NEMO works in coordination with MOH Disaster Risk Management Committee (DRM), whose information comes from Local level HCF and EpiU, HMIU & EHU. The MOH surveillance activities are:

  • IBS – syndromic, CD reporting and EBS for any health-related threat or acute public health event and EH risks are analyzed in affected areas
  • Usually, a Post-disaster Surveillance Centre is created with specialized personnel, and RRT, EHO, and HCF in the areas are responsible for capturing basic information and sending it to the Centre or to the HMIU at MOH for decision-making.
  • If a cluster or outbreak is suspected or confirmed, additional information and interventions are implemented immediately.
  • CMO is responsible for informing MOH and PS to the situation and proposed interventions to be implemented in the affected areas.
  • HCF that supports the response enhance surveillance activities

EHO do field work for water/food safety, personal and collective hygiene in settings, shelters and displacements, IPC measures, vector control and rapid detection of any event and reports to EHU/EpiU. If high risk of an Immuno-preventable disease does exist, vaccination can be also implemented.

 

Mass gatherings

Mass gatherings are different situations (parties, celebrations, sports games, cultural activities, etc.), where large numbers of people come together for a common goal or purpose in a short time, often for few hours or days. An acute public health event has a higher risk at a mass gathering, been a CD or intoxication outbreak, or an accident, and overwhelm the public health system, the government and community services for effective immediate response.
--------
■ EXERCISE SET
a) List the examples of mass gatherings given in parentheses in the health surveillance passage.
b) According to the health surveillance passage, who informs MOH and PS about the situation and the proposed interventions?
c) Pick up the health surveillance passage after its last sentence and continue writing it.
The material that follows comes from a separate source.

[Items from a data source]
--------
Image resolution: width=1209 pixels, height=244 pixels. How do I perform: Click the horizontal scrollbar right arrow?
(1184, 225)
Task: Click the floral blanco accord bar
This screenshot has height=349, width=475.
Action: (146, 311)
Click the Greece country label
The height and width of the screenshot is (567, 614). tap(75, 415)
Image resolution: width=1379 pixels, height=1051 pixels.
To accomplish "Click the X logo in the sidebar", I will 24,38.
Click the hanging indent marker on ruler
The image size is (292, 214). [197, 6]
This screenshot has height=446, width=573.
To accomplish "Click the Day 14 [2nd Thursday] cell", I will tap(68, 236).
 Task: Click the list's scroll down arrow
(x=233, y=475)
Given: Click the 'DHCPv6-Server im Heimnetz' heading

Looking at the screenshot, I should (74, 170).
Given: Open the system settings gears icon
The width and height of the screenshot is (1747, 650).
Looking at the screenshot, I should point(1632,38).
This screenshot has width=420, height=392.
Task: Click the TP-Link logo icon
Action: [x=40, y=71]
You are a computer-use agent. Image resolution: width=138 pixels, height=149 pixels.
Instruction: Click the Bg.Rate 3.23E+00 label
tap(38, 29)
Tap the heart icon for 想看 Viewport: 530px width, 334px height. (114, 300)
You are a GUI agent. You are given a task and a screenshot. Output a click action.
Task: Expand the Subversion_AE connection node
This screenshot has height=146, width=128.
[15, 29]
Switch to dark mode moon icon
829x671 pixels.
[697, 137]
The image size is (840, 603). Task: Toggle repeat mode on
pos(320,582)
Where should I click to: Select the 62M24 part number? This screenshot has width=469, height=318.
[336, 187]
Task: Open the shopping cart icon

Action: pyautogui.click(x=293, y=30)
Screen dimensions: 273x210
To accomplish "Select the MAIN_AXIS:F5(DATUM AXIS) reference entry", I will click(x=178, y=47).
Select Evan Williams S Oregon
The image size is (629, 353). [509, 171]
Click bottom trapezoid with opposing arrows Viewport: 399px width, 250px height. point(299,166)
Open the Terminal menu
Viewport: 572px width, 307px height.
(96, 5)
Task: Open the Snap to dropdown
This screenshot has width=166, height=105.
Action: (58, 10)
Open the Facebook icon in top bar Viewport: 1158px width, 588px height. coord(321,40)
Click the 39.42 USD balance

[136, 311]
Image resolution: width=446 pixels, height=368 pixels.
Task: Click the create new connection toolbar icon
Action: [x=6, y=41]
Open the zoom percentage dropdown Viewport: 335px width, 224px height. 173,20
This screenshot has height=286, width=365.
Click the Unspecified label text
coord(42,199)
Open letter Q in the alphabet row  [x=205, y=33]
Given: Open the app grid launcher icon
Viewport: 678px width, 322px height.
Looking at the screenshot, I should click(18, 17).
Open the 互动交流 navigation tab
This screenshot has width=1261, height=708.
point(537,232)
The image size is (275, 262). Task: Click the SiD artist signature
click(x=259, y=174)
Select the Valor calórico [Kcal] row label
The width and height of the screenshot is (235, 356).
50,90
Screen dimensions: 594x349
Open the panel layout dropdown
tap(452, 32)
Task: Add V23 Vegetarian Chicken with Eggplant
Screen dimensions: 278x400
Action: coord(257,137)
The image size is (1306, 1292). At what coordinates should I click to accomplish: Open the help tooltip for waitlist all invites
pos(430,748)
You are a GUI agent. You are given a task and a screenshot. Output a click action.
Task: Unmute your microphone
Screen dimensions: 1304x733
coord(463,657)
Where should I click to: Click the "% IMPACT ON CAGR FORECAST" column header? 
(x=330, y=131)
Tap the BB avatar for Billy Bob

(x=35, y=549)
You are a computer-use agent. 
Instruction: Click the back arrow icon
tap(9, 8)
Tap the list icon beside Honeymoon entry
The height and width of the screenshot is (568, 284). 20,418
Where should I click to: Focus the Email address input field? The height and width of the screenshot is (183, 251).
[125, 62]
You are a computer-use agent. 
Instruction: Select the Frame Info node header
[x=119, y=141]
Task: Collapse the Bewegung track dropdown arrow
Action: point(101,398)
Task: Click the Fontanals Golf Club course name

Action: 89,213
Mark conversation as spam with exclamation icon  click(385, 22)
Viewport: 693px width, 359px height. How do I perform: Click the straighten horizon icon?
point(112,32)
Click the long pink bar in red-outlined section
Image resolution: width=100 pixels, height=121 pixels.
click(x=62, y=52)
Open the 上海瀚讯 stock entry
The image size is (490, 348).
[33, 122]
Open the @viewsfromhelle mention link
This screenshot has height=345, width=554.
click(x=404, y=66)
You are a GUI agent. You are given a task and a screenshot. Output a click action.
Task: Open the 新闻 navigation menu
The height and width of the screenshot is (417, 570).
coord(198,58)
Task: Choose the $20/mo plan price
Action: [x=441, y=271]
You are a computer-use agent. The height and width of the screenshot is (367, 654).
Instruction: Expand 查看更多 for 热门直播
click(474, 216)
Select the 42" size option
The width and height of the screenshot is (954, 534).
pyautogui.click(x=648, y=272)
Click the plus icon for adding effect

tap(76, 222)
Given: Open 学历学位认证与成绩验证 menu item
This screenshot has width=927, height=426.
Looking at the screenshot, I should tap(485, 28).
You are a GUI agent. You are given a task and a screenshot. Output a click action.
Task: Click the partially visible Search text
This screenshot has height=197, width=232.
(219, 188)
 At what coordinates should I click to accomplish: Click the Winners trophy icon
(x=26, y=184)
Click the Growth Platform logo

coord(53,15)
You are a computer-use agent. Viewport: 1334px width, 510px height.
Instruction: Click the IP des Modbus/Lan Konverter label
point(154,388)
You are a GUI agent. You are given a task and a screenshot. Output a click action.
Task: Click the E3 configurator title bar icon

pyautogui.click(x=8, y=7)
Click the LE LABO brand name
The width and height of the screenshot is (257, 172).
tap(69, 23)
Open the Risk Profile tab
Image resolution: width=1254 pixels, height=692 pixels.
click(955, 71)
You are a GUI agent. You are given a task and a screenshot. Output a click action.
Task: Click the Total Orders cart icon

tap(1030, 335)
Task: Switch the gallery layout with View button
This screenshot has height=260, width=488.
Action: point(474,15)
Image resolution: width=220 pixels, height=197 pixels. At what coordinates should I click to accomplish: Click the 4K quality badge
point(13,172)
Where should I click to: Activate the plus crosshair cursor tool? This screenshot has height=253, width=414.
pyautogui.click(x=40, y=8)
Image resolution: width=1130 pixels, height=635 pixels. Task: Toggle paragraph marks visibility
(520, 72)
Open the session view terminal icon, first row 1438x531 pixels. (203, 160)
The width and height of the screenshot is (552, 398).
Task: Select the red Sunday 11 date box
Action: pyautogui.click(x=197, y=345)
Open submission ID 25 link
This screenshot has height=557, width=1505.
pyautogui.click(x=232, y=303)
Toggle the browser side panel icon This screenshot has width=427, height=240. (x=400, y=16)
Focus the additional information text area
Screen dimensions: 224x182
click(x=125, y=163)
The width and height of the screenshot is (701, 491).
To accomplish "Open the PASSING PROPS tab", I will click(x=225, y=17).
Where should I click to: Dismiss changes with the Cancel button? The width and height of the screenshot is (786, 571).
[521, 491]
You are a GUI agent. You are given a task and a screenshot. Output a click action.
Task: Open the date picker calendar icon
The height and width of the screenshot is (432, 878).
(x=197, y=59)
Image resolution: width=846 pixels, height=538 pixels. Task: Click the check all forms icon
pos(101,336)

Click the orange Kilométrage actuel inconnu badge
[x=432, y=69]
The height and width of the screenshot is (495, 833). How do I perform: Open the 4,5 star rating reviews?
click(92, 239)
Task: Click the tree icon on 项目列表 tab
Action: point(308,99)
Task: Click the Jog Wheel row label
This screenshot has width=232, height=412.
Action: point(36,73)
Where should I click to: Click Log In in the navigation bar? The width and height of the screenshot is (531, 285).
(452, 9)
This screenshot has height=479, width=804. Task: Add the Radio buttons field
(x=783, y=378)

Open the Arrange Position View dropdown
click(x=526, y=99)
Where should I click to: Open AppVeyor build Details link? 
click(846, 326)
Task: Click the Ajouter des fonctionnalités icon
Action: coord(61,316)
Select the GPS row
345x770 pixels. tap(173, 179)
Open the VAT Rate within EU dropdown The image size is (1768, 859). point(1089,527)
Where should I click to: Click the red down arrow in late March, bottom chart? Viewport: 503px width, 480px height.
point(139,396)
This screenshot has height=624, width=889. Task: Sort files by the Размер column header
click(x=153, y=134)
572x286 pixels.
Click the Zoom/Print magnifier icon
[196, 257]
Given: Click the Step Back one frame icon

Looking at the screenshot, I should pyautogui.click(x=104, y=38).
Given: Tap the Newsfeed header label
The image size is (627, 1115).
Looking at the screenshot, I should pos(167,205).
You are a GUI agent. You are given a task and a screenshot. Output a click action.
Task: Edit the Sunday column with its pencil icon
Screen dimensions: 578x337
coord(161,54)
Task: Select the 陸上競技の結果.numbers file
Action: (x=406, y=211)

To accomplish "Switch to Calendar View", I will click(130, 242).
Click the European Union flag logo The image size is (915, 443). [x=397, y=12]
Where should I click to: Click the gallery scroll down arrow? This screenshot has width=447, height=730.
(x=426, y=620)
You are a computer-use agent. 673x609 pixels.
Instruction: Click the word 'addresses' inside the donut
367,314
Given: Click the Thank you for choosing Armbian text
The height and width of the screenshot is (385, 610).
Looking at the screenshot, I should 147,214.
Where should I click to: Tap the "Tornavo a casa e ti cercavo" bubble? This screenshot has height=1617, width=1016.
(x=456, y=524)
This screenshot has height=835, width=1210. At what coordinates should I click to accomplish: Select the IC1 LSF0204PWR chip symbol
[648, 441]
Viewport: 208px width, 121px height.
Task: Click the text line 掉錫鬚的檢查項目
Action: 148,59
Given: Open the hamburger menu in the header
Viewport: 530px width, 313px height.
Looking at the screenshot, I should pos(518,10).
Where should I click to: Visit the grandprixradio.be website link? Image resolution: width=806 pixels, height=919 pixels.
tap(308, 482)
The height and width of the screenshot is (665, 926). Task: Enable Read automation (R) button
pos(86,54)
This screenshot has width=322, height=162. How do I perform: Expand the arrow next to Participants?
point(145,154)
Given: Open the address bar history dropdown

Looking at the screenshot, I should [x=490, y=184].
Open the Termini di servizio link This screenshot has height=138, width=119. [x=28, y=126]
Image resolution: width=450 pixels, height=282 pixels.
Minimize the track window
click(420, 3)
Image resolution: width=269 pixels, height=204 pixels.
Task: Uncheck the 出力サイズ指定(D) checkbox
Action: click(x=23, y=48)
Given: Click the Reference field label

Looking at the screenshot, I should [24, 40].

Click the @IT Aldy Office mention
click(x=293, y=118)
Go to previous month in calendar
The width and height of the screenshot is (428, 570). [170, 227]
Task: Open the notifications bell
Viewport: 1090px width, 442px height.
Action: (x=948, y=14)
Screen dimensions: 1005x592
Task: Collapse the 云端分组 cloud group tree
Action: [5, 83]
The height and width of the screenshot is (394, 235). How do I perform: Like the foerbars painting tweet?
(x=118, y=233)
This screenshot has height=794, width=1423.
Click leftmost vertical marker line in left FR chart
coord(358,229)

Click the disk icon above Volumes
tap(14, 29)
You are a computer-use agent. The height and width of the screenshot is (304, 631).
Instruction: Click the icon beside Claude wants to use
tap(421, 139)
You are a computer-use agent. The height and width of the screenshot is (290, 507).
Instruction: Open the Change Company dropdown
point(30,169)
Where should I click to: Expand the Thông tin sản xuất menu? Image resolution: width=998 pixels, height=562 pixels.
--------
■ ANSWERS BY ITEM NUMBER
a) parties, celebrations, sports games, cultural activities

b) The CMO.

c)
The steps to be taken for surveillance and response are:

  • Starts preparedness before the gathering in coordination with interested Sectors, do the risk assessment of the places and sanitary conditions, the epidemiological situation of the areas, the nationality and characteristics of the participants, and organization of the gathering, Planning the Health Sector Response and Risk Managementand how surveillance should be implemented and enhanced using different sources from Health Services, Red Cross, Police, Transport, food and water supplies and the Organizers of the gathering.
  • EBS is used, telephones and WhatsApp calls or messages with a phone hotline, cellphone number and also an email at MOH or EpiU for capturing any information.
  • If any signal is detectedan RRT should be ready for case investigation and control.
  • If an outbreak is confirmed it should be attended as such.
  • Risk communication to the public and Sectors is important to avoid panic and unnecessary saturation of the health services, plus adequate preventive measures, and detection of suspect cases.